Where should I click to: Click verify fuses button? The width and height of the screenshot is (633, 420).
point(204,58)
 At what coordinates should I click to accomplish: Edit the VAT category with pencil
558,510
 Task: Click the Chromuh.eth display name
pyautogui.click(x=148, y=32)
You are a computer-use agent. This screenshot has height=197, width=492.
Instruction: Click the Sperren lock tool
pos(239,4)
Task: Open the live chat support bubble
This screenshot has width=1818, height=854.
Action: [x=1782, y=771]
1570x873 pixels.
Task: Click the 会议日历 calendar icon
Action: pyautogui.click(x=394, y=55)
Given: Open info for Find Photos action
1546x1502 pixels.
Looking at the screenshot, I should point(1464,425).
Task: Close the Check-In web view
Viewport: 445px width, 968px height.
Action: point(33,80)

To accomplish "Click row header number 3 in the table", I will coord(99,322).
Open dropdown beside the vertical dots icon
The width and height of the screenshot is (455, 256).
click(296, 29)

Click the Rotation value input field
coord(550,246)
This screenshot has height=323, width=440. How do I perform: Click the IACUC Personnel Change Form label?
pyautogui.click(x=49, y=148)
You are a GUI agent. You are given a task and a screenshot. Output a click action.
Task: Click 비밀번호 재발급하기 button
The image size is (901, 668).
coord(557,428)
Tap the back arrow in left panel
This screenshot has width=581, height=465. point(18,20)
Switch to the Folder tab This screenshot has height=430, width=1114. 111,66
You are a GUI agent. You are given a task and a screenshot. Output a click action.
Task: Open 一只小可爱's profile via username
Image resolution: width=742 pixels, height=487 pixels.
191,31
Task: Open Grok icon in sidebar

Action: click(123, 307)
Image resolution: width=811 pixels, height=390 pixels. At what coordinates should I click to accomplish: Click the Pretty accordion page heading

● Written exercise:
Count the lines in the rows above that contain the string "This", matching case exactly, and give only the number.

● Task response:
5